[Some rows]
(begin)

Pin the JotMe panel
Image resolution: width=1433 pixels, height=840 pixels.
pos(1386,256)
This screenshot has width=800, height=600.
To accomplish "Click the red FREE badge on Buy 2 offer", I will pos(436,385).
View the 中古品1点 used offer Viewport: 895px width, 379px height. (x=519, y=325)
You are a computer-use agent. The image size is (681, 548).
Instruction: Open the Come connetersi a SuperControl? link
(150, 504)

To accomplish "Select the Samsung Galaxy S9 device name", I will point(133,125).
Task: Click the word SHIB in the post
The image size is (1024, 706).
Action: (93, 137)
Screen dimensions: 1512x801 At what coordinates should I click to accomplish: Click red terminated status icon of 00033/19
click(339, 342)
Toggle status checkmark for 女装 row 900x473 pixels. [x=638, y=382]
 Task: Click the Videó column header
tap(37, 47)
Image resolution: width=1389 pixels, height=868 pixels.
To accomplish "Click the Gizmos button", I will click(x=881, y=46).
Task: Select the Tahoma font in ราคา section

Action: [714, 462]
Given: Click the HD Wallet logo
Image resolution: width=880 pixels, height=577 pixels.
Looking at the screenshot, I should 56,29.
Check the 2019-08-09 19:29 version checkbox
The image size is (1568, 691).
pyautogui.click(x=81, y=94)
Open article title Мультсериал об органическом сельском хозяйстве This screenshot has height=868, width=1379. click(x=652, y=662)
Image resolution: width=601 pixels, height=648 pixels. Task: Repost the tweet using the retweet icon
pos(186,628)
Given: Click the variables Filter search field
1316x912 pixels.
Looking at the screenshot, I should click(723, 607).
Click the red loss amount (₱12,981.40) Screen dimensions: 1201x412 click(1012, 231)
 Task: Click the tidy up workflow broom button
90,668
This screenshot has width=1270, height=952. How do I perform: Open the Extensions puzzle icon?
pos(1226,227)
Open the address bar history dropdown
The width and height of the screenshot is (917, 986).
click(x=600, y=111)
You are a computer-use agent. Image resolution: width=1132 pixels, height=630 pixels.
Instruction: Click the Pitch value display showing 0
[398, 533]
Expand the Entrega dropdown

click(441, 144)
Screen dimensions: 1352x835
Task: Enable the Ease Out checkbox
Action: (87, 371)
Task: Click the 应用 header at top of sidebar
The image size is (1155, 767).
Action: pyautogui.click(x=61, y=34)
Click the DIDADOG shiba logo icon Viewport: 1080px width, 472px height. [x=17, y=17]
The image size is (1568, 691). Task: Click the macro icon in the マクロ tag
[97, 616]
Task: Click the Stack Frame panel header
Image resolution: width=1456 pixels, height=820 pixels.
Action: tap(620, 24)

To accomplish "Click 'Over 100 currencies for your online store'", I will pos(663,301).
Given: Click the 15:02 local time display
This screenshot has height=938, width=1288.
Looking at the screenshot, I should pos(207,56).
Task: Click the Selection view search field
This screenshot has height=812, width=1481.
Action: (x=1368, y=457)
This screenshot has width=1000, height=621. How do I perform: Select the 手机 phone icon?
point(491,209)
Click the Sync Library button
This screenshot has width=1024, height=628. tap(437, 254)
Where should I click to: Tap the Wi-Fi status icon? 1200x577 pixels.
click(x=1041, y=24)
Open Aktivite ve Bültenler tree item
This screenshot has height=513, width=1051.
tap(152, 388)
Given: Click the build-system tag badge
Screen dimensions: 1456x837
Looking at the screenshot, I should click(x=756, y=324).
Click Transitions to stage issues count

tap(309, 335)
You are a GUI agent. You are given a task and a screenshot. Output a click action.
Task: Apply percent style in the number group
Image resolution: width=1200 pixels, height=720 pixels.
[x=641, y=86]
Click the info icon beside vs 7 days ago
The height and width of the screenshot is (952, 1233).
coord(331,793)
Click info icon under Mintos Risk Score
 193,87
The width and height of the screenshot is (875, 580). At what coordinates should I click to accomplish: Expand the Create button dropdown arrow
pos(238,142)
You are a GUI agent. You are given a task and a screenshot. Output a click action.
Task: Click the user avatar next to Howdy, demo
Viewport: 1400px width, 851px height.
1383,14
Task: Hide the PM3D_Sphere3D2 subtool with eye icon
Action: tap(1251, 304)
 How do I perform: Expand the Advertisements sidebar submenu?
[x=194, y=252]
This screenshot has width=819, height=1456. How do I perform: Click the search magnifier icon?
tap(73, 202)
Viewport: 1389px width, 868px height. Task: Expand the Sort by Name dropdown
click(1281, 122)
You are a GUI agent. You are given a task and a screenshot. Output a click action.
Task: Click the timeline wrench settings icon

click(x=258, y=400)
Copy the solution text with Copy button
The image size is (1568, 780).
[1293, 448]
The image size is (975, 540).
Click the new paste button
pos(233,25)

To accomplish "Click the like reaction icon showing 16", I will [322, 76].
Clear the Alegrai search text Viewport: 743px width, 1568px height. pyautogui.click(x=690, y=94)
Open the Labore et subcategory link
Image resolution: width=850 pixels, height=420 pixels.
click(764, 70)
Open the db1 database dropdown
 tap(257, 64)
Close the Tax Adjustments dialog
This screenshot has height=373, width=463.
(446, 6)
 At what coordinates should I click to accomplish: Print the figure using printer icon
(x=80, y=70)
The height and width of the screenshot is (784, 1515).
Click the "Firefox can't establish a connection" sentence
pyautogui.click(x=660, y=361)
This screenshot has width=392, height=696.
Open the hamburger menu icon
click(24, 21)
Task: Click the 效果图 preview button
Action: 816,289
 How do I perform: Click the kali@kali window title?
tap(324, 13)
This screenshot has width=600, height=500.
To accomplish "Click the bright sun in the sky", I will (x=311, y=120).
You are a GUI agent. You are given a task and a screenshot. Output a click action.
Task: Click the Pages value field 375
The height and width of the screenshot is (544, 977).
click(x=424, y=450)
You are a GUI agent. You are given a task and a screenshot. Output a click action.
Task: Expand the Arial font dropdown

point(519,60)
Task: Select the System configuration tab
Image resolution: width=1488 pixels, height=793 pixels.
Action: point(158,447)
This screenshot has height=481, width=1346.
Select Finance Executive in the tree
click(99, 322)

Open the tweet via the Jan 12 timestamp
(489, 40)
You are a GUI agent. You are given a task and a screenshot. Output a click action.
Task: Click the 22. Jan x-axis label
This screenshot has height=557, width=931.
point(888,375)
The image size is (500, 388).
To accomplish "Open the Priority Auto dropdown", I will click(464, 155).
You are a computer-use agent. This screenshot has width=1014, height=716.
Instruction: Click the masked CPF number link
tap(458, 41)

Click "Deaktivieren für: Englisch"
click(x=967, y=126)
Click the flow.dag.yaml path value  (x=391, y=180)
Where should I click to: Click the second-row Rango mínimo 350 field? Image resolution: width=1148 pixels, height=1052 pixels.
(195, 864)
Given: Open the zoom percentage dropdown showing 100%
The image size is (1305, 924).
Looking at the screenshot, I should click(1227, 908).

(end)

Turn every row above into a Markdown table with the columns Number and Row Text, numbering the rows in order and leaving out the blank ones.

| Number | Row Text |
|---|---|
| 1 | Pin the JotMe panel |
| 2 | Image resolution: width=1433 pixels, height=840 pixels. |
| 3 | pos(1386,256) |
| 4 | This screenshot has width=800, height=600. |
| 5 | To accomplish "Click the red FREE badge on Buy 2 offer", I will pos(436,385). |
| 6 | View the 中古品1点 used offer Viewport: 895px width, 379px height. (x=519, y=325) |
| 7 | You are a computer-use agent. The image size is (681, 548). |
| 8 | Instruction: Open the Come connetersi a SuperControl? link |
| 9 | (150, 504) |
| 10 | To accomplish "Select the Samsung Galaxy S9 device name", I will point(133,125). |
| 11 | Task: Click the word SHIB in the post |
| 12 | The image size is (1024, 706). |
| 13 | Action: (93, 137) |
| 14 | Screen dimensions: 1512x801 At what coordinates should I click to accomplish: Click red terminated status icon of 00033/19 |
| 15 | click(339, 342) |
| 16 | Toggle status checkmark for 女装 row 900x473 pixels. [x=638, y=382] |
| 17 |  Task: Click the Videó column header |
| 18 | tap(37, 47) |
| 19 | Image resolution: width=1389 pixels, height=868 pixels. |
| 20 | To accomplish "Click the Gizmos button", I will click(x=881, y=46). |
| 21 | Task: Select the Tahoma font in ราคา section |
| 22 | Action: [714, 462] |
| 23 | Given: Click the HD Wallet logo |
| 24 | Image resolution: width=880 pixels, height=577 pixels. |
| 25 | Looking at the screenshot, I should 56,29. |
| 26 | Check the 2019-08-09 19:29 version checkbox |
| 27 | The image size is (1568, 691). |
| 28 | pyautogui.click(x=81, y=94) |
| 29 | Open article title Мультсериал об органическом сельском хозяйстве This screenshot has height=868, width=1379. click(x=652, y=662) |
| 30 | Image resolution: width=601 pixels, height=648 pixels. Task: Repost the tweet using the retweet icon |
| 31 | pos(186,628) |
| 32 | Given: Click the variables Filter search field |
| 33 | 1316x912 pixels. |
| 34 | Looking at the screenshot, I should click(723, 607). |
| 35 | Click the red loss amount (₱12,981.40) Screen dimensions: 1201x412 click(1012, 231) |
| 36 |  Task: Click the tidy up workflow broom button |
| 37 | 90,668 |
| 38 | This screenshot has width=1270, height=952. How do I perform: Open the Extensions puzzle icon? |
| 39 | pos(1226,227) |
| 40 | Open the address bar history dropdown |
| 41 | The width and height of the screenshot is (917, 986). |
| 42 | click(x=600, y=111) |
| 43 | You are a computer-use agent. Image resolution: width=1132 pixels, height=630 pixels. |
| 44 | Instruction: Click the Pitch value display showing 0 |
| 45 | [398, 533] |
| 46 | Expand the Entrega dropdown |
| 47 | click(441, 144) |
| 48 | Screen dimensions: 1352x835 |
| 49 | Task: Enable the Ease Out checkbox |
| 50 | Action: (87, 371) |
| 51 | Task: Click the 应用 header at top of sidebar |
| 52 | The image size is (1155, 767). |
| 53 | Action: pyautogui.click(x=61, y=34) |
| 54 | Click the DIDADOG shiba logo icon Viewport: 1080px width, 472px height. [x=17, y=17] |
| 55 | The image size is (1568, 691). Task: Click the macro icon in the マクロ tag |
| 56 | [97, 616] |
| 57 | Task: Click the Stack Frame panel header |
| 58 | Image resolution: width=1456 pixels, height=820 pixels. |
| 59 | Action: tap(620, 24) |
| 60 | To accomplish "Click 'Over 100 currencies for your online store'", I will pos(663,301). |
| 61 | Given: Click the 15:02 local time display |
| 62 | This screenshot has height=938, width=1288. |
| 63 | Looking at the screenshot, I should pos(207,56). |
| 64 | Task: Click the Selection view search field |
| 65 | This screenshot has height=812, width=1481. |
| 66 | Action: (x=1368, y=457) |
| 67 | This screenshot has width=1000, height=621. How do I perform: Select the 手机 phone icon? |
| 68 | point(491,209) |
| 69 | Click the Sync Library button |
| 70 | This screenshot has width=1024, height=628. tap(437, 254) |
| 71 | Where should I click to: Tap the Wi-Fi status icon? 1200x577 pixels. |
| 72 | click(x=1041, y=24) |
| 73 | Open Aktivite ve Bültenler tree item |
| 74 | This screenshot has height=513, width=1051. |
| 75 | tap(152, 388) |
| 76 | Given: Click the build-system tag badge |
| 77 | Screen dimensions: 1456x837 |
| 78 | Looking at the screenshot, I should click(x=756, y=324). |
| 79 | Click Transitions to stage issues count |
| 80 | tap(309, 335) |
| 81 | You are a GUI agent. You are given a task and a screenshot. Output a click action. |
| 82 | Task: Apply percent style in the number group |
| 83 | Image resolution: width=1200 pixels, height=720 pixels. |
| 84 | [x=641, y=86] |
| 85 | Click the info icon beside vs 7 days ago |
| 86 | The height and width of the screenshot is (952, 1233). |
| 87 | coord(331,793) |
| 88 | Click info icon under Mintos Risk Score |
| 89 |  193,87 |
| 90 | The width and height of the screenshot is (875, 580). At what coordinates should I click to accomplish: Expand the Create button dropdown arrow |
| 91 | pos(238,142) |
| 92 | You are a GUI agent. You are given a task and a screenshot. Output a click action. |
| 93 | Task: Click the user avatar next to Howdy, demo |
| 94 | Viewport: 1400px width, 851px height. |
| 95 | 1383,14 |
| 96 | Task: Hide the PM3D_Sphere3D2 subtool with eye icon |
| 97 | Action: tap(1251, 304) |
| 98 |  How do I perform: Expand the Advertisements sidebar submenu? |
| 99 | [x=194, y=252] |
| 100 | This screenshot has width=819, height=1456. How do I perform: Click the search magnifier icon? |
| 101 | tap(73, 202) |
| 102 | Viewport: 1389px width, 868px height. Task: Expand the Sort by Name dropdown |
| 103 | click(1281, 122) |
| 104 | You are a GUI agent. You are given a task and a screenshot. Output a click action. |
| 105 | Task: Click the timeline wrench settings icon |
| 106 | click(x=258, y=400) |
| 107 | Copy the solution text with Copy button |
| 108 | The image size is (1568, 780). |
| 109 | [1293, 448] |
| 110 | The image size is (975, 540). |
| 111 | Click the new paste button |
| 112 | pos(233,25) |
| 113 | To accomplish "Click the like reaction icon showing 16", I will [322, 76]. |
| 114 | Clear the Alegrai search text Viewport: 743px width, 1568px height. pyautogui.click(x=690, y=94) |
| 115 | Open the Labore et subcategory link |
| 116 | Image resolution: width=850 pixels, height=420 pixels. |
| 117 | click(764, 70) |
| 118 | Open the db1 database dropdown |
| 119 |  tap(257, 64) |
| 120 | Close the Tax Adjustments dialog |
| 121 | This screenshot has height=373, width=463. |
| 122 | (446, 6) |
| 123 |  At what coordinates should I click to accomplish: Print the figure using printer icon |
| 124 | (x=80, y=70) |
| 125 | The height and width of the screenshot is (784, 1515). |
| 126 | Click the "Firefox can't establish a connection" sentence |
| 127 | pyautogui.click(x=660, y=361) |
| 128 | This screenshot has width=392, height=696. |
| 129 | Open the hamburger menu icon |
| 130 | click(24, 21) |
| 131 | Task: Click the 效果图 preview button |
| 132 | Action: 816,289 |
| 133 |  How do I perform: Click the kali@kali window title? |
| 134 | tap(324, 13) |
| 135 | This screenshot has width=600, height=500. |
| 136 | To accomplish "Click the bright sun in the sky", I will (x=311, y=120). |
| 137 | You are a GUI agent. You are given a task and a screenshot. Output a click action. |
| 138 | Task: Click the Pages value field 375 |
| 139 | The height and width of the screenshot is (544, 977). |
| 140 | click(x=424, y=450) |
| 141 | You are a GUI agent. You are given a task and a screenshot. Output a click action. |
| 142 | Task: Expand the Arial font dropdown |
| 143 | point(519,60) |
| 144 | Task: Select the System configuration tab |
| 145 | Image resolution: width=1488 pixels, height=793 pixels. |
| 146 | Action: point(158,447) |
| 147 | This screenshot has height=481, width=1346. |
| 148 | Select Finance Executive in the tree |
| 149 | click(99, 322) |
| 150 | Open the tweet via the Jan 12 timestamp |
| 151 | (489, 40) |
| 152 | You are a GUI agent. You are given a task and a screenshot. Output a click action. |
| 153 | Task: Click the 22. Jan x-axis label |
| 154 | This screenshot has height=557, width=931. |
| 155 | point(888,375) |
| 156 | The image size is (500, 388). |
| 157 | To accomplish "Open the Priority Auto dropdown", I will click(464, 155). |
| 158 | You are a computer-use agent. This screenshot has width=1014, height=716. |
| 159 | Instruction: Click the masked CPF number link |
| 160 | tap(458, 41) |
| 161 | Click "Deaktivieren für: Englisch" |
| 162 | click(x=967, y=126) |
| 163 | Click the flow.dag.yaml path value  (x=391, y=180) |
| 164 | Where should I click to: Click the second-row Rango mínimo 350 field? Image resolution: width=1148 pixels, height=1052 pixels. |
| 165 | (195, 864) |
| 166 | Given: Open the zoom percentage dropdown showing 100% |
| 167 | The image size is (1305, 924). |
| 168 | Looking at the screenshot, I should click(1227, 908). |